Gene Therapy for Alzheimer's Disease Clinical Trial

Alzheimer Disease Clinical Trial

Official title:
A Phase I Study of Ex Vivo Nerve Growth Factor Gene Therapy for Alzheimer's Disease

Clinical Trial Details — Status: Completed

Administrative data
NCT number NCT00017940
Other study ID # IA0029
Secondary ID
Status Completed
Phase Phase 1
First received June 20, 2001
Last updated December 10, 2009
Est. completion date November 2003

Study information
Verified date July 2005
Source National Institute on Aging (NIA)
Contact n/a
Is FDA regulated No
Health authority United States: Food and Drug Administration
Study type Interventional

Clinical Trial Summary

This Phase I clinical trial is the first step in testing gene therapy. This study is called a "Safety/Toxicity" study by the Food and Drug Administration, and primarily aims to determine whether the experimental protocol is safe for humans. It will determine whether the study procedure causes side effects in humans, and may also give us a preliminary sense of whether this will be effective in combating Alzheimer's disease in humans.

Description:

Although the precise pathogenesis of AD is unknown, certain pathological features accompany the disease. These pathological features include the abnormal accumulation of extracellular amyloid, the formation of intraneuronal neurofibrillary tangles, synapse loss, and cellular degeneration. Cellular degeneration occurs in several neuronal populations in the central nervous system. Among the neuronal populations that degenerate in AD, loss of basal forebrain cholinergic neurons is particularly severe. Loss of cholinergic neurons in AD correlates best with severity of dementia, the density of amyloid plaques in the brain, and the amount of synapse. To date, the only FDA-approved therapies for Alzheimer's Disease focus on augmenting the function of degenerating cholinergic neurons.

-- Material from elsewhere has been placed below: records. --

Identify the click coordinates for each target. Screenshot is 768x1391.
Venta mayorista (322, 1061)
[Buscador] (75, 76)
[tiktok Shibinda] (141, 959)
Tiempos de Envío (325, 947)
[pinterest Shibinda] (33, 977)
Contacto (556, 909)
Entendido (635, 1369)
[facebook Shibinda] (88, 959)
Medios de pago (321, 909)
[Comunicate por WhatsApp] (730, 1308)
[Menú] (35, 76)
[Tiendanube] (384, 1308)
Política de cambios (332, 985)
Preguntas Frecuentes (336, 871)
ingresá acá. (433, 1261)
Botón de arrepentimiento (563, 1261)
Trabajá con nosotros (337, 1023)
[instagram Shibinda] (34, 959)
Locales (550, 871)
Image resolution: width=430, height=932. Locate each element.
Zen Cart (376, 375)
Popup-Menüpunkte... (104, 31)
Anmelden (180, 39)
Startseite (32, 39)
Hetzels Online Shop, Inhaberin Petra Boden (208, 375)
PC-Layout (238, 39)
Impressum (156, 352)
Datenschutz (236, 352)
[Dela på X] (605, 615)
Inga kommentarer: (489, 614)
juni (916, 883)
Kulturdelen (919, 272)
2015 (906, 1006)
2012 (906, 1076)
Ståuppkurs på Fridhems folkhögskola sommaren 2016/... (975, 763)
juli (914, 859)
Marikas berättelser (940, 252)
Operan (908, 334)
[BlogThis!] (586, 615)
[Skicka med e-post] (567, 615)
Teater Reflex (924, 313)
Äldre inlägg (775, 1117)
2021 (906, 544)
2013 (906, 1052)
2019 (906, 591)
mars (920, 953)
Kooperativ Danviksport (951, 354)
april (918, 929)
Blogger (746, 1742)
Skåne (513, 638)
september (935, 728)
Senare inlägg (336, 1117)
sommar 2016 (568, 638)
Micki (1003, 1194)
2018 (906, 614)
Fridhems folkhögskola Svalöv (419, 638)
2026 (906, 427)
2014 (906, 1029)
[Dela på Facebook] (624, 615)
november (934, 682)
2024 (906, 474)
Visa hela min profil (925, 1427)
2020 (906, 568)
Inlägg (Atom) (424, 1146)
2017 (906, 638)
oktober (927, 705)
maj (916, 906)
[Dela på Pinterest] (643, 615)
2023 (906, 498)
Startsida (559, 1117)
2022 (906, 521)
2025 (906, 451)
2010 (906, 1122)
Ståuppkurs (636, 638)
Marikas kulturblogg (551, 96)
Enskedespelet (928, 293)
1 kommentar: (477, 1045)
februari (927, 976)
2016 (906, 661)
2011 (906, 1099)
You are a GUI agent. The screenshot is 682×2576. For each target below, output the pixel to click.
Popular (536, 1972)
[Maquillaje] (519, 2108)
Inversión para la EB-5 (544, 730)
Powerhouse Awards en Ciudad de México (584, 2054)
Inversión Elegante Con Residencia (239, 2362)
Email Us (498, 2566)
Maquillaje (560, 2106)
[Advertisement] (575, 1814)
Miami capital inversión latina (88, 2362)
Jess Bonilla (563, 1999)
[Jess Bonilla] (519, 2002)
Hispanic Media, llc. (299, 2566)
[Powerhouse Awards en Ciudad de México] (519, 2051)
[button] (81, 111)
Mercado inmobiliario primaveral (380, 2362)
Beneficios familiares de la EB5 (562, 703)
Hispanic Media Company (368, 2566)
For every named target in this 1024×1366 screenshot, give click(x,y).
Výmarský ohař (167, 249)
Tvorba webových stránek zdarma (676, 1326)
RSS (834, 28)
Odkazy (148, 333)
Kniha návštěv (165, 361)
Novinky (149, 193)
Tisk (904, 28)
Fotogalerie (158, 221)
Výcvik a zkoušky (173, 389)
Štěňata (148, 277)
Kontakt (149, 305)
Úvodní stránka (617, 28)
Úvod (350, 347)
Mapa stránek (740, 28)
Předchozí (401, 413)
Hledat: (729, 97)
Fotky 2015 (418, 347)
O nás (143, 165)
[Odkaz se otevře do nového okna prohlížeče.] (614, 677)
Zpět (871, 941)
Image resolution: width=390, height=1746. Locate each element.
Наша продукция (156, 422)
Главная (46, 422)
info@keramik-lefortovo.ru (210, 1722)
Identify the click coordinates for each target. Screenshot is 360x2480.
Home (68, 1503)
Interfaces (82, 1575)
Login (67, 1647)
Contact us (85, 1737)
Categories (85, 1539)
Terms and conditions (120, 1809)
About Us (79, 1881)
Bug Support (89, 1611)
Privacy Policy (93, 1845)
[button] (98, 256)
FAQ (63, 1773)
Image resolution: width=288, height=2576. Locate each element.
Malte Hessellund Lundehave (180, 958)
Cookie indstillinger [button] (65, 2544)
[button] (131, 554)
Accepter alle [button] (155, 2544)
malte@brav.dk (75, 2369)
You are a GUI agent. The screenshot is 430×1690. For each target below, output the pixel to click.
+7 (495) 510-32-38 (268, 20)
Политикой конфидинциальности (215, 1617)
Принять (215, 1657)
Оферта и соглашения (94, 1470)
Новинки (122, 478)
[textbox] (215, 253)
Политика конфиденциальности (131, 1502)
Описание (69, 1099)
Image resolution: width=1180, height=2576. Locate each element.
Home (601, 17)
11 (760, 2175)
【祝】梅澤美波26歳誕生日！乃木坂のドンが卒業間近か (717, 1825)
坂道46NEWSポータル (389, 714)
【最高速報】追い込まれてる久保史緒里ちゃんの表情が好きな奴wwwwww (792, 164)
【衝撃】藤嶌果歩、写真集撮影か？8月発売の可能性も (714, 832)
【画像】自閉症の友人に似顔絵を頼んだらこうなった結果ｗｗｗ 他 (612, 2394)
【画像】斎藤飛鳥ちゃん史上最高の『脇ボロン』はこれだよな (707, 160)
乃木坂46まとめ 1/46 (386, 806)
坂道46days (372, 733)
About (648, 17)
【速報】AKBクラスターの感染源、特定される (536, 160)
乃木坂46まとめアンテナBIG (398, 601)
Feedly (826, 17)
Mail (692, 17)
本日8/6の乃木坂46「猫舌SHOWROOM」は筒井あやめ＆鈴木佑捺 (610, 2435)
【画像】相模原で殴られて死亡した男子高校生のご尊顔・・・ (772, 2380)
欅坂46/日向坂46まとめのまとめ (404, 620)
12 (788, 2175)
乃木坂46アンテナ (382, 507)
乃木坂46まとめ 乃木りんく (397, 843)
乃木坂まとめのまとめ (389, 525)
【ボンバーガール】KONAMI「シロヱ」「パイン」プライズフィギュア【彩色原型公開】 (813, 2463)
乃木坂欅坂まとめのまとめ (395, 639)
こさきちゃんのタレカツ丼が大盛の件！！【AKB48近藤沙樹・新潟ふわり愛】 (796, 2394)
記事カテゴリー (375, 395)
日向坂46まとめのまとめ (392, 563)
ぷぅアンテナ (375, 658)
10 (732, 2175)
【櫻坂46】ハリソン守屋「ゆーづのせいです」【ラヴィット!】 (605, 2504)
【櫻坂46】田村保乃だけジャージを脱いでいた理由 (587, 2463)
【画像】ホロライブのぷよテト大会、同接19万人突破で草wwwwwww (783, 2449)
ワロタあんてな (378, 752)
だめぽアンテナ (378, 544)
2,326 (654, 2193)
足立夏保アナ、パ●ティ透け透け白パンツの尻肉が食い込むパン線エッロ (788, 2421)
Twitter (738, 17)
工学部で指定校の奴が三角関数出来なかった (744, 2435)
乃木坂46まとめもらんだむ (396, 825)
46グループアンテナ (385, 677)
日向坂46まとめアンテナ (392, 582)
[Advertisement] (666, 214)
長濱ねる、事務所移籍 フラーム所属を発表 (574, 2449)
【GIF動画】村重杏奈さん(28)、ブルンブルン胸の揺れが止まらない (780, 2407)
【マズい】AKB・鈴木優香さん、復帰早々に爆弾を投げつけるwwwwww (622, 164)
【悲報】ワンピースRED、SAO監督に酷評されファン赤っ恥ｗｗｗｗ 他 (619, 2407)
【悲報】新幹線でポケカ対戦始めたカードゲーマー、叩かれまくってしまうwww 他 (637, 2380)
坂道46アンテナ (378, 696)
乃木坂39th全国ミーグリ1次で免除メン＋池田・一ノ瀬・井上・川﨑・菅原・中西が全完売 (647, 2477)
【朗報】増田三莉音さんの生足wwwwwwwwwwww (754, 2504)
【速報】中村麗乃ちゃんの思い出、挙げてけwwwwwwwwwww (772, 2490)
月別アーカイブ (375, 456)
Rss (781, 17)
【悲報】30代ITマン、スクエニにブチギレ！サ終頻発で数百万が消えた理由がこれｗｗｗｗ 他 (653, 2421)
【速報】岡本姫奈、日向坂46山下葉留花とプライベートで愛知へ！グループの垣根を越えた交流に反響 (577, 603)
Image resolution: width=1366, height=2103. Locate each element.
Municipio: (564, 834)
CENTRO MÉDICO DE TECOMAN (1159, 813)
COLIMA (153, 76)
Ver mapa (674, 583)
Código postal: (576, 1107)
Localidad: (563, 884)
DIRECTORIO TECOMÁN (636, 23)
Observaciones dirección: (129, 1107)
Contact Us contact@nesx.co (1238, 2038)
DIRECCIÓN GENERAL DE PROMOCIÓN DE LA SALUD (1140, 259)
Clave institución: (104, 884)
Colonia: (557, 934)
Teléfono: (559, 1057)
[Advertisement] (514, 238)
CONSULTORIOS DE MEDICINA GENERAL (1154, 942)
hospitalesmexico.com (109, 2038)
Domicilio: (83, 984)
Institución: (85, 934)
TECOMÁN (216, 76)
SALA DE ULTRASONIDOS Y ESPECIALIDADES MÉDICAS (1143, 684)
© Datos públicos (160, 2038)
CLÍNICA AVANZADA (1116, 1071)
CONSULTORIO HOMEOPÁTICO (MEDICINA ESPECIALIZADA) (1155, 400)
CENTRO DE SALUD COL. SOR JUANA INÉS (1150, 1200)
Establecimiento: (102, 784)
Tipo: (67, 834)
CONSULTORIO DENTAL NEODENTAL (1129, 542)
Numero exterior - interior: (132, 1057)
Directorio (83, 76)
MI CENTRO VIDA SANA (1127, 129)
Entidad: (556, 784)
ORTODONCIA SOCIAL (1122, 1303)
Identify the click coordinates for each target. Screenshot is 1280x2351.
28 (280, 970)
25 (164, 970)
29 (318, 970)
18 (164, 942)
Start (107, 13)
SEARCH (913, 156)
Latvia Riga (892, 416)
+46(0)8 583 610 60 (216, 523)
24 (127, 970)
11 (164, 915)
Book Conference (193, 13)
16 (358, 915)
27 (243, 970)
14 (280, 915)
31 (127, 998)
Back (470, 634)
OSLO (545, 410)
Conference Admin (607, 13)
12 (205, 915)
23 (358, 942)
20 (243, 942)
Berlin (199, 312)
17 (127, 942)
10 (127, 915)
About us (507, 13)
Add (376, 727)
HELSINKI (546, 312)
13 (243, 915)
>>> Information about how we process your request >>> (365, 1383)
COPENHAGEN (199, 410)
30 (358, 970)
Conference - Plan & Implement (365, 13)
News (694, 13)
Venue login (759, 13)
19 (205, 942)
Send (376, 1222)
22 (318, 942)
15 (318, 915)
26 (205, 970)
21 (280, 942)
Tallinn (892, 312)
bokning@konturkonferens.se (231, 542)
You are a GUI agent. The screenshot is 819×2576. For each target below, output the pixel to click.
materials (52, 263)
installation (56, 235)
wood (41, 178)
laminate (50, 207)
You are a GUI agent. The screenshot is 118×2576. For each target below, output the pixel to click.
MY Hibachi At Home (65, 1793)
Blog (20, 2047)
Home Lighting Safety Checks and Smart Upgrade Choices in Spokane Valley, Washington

The present trial will move beyond compensating for cholinergic neuronal degeneration by attempting to 1) protect cholinergic neurons from degeneration, and 2) augment the function of remaining cholinergic neurons by directly elevating choline acetyltransferase (ChAT) function in neurons. These two therapeutic interventions will be brought about by the delivery of human NGF to the brain.

NGF has been shown to prevent both lesion-induced and spontaneous, age-related degeneration of basal forebrain cholinergic neurons. Further, NGF infusions reversed both lesion-induced memory loss and spontaneous, age-related memory loss in rodents. Based on these findings, NGF administration offers significant potential as a neuroprotective strategy in Alzheimer's disease.

Grafts of primary fibroblasts transduced to express human nerve growth factor have been shown to sustain NGF in vivo gene expression for at least eighteen months in the rodent central nervous system. In addition, these grafts sustain NGF messenger RNA production for at least 14 months in vivo. In primate systems, ex vivo NGF gene therapy has been demonstrated to sustain NGF protein production in the brain in the rhesus money for at least one year.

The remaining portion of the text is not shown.